This was despite organisers only launching their official call for sponsors in August.
The UK Government’s COP Unit has set out criteria for sponsors of a UN climate summit, indicating that applicants must be “leaders in their industry, driving positive change and innovation towards a lower carbon world”. However, emails and meeting notes (released to Culture Unstained following Freedom of Information (FOI) requests) reveal a backchannel between oil companies and officials that could compromise the UK’s attempts to show climate leadership.
The documents revealed how Equinor, Shell and BP have been in close talks with UK Government officials for many months, discussing sponsorship and other forms of partnership around the COVID-delayed summit, now scheduled for November 2021. They show how:
- Norwegian oil giant Equinor has had in-depth meetings with the COP Unit and was brazenly pushing for a sponsorship deal in emails to civil servants last October: “If I was to ask you – ballpark – how much money you would like from us, for what, and with what visibility for us, what would you say?”
- During a two-week period in March, BP discussed its involvement in COP26 at four separate meetings across government, including over lunch with Minister for Business Kwasi Kwarteng, where notes recorded how: “[BP] really want to be involved [in COP26] and [is] keen to work with the government. [BP is] currently meeting with several different people from all across government.”

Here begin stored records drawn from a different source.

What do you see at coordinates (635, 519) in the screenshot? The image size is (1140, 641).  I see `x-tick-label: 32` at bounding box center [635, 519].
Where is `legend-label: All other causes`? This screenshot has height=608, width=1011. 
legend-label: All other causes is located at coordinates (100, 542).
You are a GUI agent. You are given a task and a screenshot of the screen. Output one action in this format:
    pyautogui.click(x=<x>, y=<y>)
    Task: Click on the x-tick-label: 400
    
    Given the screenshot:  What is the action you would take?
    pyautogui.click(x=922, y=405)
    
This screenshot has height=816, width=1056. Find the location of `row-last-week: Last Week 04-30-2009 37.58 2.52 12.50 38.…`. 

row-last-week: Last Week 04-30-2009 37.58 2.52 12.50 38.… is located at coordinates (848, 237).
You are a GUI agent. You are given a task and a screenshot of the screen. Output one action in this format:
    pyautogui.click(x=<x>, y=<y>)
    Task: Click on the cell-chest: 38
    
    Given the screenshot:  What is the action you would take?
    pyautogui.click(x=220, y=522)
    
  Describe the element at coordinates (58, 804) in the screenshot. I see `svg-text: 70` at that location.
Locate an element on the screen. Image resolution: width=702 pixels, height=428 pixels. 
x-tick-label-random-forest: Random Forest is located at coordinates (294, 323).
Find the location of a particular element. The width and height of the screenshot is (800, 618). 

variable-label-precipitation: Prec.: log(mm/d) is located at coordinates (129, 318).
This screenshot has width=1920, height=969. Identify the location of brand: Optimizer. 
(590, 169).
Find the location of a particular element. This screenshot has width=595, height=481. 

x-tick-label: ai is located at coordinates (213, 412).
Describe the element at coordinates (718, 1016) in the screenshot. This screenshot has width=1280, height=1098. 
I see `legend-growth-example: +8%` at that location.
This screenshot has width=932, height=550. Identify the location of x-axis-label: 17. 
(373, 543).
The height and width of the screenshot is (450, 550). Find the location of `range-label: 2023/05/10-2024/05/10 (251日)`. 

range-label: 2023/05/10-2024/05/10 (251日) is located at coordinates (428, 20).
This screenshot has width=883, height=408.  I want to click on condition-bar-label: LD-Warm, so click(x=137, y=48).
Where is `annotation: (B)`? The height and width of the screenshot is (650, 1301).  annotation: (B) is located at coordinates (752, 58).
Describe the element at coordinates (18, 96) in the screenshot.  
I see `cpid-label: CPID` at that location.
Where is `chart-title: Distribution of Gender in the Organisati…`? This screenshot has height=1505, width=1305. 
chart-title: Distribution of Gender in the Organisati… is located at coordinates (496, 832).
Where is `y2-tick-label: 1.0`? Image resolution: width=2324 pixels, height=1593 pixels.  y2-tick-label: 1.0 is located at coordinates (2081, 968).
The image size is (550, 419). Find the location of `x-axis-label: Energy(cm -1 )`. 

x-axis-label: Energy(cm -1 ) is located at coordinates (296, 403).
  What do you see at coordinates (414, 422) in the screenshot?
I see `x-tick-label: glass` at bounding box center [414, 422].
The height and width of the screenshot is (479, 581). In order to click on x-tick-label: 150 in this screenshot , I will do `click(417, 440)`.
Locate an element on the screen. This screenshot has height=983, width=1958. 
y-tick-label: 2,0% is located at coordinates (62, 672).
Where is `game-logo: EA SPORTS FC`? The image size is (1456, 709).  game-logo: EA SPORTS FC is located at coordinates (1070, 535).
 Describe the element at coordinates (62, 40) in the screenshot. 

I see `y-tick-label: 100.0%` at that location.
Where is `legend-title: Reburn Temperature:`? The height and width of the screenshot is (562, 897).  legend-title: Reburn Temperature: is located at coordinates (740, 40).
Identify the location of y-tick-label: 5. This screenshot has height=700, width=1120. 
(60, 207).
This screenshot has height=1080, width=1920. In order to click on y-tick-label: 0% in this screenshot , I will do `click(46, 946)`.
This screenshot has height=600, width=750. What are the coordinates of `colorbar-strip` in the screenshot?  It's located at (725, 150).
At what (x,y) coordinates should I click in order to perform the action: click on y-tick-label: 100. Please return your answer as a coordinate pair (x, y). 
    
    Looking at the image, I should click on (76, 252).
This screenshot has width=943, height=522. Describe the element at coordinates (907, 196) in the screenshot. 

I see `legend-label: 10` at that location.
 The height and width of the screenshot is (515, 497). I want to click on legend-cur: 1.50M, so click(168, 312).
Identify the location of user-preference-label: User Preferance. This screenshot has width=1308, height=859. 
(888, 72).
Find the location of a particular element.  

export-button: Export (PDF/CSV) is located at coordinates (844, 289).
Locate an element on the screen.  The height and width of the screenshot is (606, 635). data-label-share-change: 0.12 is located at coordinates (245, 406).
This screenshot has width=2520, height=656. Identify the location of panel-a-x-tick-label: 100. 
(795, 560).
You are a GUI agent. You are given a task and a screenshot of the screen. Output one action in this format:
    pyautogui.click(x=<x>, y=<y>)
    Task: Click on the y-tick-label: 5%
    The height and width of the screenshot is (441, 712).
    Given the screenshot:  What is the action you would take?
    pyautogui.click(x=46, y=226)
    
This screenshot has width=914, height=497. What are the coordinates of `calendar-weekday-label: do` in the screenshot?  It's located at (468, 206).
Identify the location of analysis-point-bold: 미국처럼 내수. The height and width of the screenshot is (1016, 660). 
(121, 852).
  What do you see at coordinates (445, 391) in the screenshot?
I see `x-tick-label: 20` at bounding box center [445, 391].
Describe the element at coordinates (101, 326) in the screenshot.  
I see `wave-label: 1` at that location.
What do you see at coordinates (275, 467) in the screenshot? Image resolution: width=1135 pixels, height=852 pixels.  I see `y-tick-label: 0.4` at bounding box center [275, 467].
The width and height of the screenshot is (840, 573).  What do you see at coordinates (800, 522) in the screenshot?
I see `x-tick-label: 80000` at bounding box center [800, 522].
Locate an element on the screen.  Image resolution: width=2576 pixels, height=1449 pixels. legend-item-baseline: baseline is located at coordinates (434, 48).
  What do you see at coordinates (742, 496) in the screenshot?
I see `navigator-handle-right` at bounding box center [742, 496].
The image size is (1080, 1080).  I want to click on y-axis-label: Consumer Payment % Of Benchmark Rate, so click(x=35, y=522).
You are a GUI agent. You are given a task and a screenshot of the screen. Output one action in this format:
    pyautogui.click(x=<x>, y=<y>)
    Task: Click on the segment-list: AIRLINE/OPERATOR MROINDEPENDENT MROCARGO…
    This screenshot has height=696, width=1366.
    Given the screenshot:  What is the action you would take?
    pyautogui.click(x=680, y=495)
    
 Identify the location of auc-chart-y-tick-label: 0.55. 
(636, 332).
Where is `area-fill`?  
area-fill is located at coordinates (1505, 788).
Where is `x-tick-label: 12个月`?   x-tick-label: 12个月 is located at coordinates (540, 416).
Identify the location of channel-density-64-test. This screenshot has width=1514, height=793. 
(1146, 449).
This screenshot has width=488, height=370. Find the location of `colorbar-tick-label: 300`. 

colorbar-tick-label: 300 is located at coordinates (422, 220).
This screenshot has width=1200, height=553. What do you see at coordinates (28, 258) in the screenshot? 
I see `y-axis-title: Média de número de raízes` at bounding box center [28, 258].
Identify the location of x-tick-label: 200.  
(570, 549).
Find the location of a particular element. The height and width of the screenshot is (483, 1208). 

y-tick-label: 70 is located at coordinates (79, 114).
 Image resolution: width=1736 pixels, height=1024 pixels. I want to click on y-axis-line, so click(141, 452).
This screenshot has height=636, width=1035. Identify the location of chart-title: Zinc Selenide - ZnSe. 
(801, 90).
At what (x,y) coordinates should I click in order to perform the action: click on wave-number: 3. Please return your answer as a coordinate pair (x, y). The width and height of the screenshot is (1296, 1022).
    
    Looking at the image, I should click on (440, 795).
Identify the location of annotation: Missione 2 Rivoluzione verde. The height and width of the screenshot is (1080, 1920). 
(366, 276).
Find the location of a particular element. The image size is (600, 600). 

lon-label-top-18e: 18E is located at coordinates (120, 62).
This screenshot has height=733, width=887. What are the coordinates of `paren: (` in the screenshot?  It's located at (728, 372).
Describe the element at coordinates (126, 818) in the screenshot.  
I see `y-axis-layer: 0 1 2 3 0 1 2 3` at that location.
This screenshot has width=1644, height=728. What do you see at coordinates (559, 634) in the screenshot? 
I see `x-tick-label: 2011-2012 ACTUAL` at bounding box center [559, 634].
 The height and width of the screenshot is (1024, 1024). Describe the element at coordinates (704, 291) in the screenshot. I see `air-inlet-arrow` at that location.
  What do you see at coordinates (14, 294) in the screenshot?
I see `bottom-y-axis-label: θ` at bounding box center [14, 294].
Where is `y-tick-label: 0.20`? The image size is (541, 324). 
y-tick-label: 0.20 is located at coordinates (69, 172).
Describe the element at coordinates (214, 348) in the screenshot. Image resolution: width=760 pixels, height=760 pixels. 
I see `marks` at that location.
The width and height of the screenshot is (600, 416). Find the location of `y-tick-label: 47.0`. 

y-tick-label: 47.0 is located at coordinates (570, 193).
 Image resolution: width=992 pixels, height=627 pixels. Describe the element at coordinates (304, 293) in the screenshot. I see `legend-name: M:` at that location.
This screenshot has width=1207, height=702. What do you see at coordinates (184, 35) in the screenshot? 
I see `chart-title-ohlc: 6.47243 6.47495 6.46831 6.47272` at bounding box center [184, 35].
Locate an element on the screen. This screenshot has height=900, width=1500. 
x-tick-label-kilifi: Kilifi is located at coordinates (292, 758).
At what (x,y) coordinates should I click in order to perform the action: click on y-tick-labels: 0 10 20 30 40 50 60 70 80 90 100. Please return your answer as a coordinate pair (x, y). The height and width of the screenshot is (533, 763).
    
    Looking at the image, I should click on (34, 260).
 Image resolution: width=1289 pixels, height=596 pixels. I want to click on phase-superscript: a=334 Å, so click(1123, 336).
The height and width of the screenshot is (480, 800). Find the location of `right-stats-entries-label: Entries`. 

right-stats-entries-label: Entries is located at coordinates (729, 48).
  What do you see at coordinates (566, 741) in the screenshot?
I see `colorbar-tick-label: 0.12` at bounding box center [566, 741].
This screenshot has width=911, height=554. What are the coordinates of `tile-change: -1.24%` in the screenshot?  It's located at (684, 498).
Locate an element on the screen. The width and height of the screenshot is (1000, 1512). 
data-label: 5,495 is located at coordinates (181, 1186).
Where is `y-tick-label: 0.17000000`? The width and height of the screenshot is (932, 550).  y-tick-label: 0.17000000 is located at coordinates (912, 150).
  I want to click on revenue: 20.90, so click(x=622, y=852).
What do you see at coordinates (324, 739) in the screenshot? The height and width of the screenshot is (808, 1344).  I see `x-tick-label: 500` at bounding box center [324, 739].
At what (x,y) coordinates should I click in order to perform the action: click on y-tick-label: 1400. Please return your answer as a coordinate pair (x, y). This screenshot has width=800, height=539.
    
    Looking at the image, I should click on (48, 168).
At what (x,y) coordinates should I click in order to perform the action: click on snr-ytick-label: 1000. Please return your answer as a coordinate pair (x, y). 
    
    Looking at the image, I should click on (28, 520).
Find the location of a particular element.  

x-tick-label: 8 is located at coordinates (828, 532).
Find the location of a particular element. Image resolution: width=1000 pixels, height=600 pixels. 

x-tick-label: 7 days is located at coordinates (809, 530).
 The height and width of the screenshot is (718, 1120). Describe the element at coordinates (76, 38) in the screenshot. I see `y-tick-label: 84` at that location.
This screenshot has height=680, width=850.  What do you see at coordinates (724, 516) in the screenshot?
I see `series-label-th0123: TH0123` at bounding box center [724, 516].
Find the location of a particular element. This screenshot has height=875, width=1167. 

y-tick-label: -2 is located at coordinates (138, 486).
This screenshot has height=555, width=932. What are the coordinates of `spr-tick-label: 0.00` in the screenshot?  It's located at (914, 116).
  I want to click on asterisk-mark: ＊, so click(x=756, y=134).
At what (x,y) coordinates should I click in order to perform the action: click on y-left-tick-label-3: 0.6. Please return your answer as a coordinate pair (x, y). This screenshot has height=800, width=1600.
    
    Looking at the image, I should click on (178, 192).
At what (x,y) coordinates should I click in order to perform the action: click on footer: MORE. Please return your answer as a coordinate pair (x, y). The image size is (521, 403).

- Shell has been seeking to ‘partner’ with the government on COP since July 2019 and raised COP26 over dinner with the UK Ambassador in The Hague. Campaigners are now calling on the President of COP26, Alok Sharma, to explicitly rule out partnerships with fossil fuel companies, after the ‘Big Oil Reality Check’ report (released in September) made clear that no major oil and gas company has adopted a “serious climate plan aligned with the Paris goals”.
A coalition of climate organisations (including Culture Unstained, 350.org, Glasgow Calls Out Polluters, Polluters Out, Friends of the Earth Scotland and Corporate Europe Observatory) have launched a petition calling on Alok Sharma and the COP Unit to:
- Publicly rule out fossil fuel companies as sponsors because they are responsible for high levels of greenhouse gas emissions and are continuing to invest in fossil fuel extraction.
- Ensure that no big polluters – or companies facilitating other forms of environmental destruction – are included as sponsors of the COP. Dr Chris Garrard, Co-director of Culture Unstained, commented:
“The cynical motives of the fossil fuel industry have once again been laid bare. Whether it is by sponsoring museums or the crucial COP26 climate negotiations, these companies are more bothered about looking green than genuinely shifting their businesses away from fossil fuels as the climate emergency - and the Paris Climate Agreement - demands.
The list of cultural organisations and institutional investors cutting ties to oil companies is growing fast. With COP26 delayed, Alok Sharma and the COP Unit must now draw the same ethical red line. Otherwise it will be showing the world that it is siding with major polluters before the talks even begin.”